Roundtree repeated as a Biletnikoff Award preseason watchlist honoree in 2011. On September 10, against Notre Dame, during the first night game ever played at Michigan Stadium, his only reception was the game-winning 16-yard touchdown with two seconds remaining in the game. After leading Michigan in pass receptions in 2009 and 2010, his production fell off in 2011. In 2011, Roundtree ranked fourth in receptions for Michigan with 19 catches and third in receiving yards with 355 yards. Following the season, he had offseason knee surgery.

Roundtree followed Junior Hemingway as the second person to wear Desmond Howard's "Michigan Football Legend" jersey number 21. On November 10, 2012, Roundtree recorded 139 receiving yards against Northwestern, including a 53-yard reception to set up the game tying field goal and then a 17-yard reception on the game-winning drive in overtime. Playing in his final game at Michigan Stadium, a 42–17 victory over Iowa, Roundtree caught five passes for 83 yards and a touchdown. Roundtree was an All-Big Ten honorable mention by both the coaches and the media. He posted his four highest receiving yardage totals of the season after Devin Gardner replaced Denard Robinson at quarterback. Roundtree was the second leading receiver on the team with 31 receptions for 580 yards, leading the team with an average of 18.7 yards per catch. Following the season, Roundtree participated in the January 19, 2013 Raycom College Football All-Star Classic, making a 39-yard catch and returning 2 punts.

==Professional career==
Roundtree signed an undrafted free agent contract with the Cincinnati Bengals following the 2013 NFL draft. He was released during the final roster cut on August 31.

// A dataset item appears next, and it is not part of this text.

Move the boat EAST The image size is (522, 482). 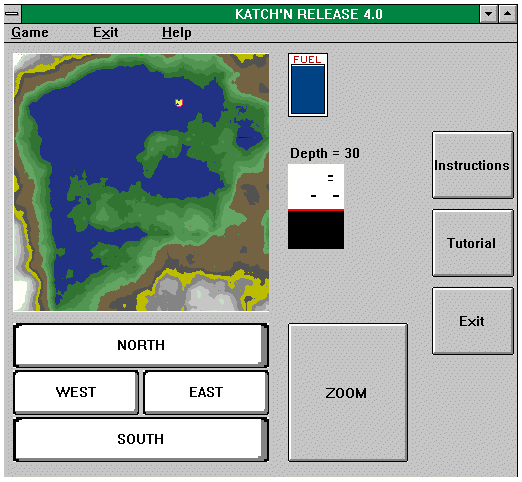206,392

In 2015, Roundtree signed with the Colorado Ice of the Indoor Football League (IFL). Roundtree made his professional debut on March 15, 2015, catching 3 touchdowns, during a 59–40 loss to the Sioux Falls Storm.

==Personal life==
His father was one of his pee wee football coaches. His mother is Sheila Roundtree. Some of his Michigan teammates call him "Tree", for short. He is the nephew of Jeff Graham.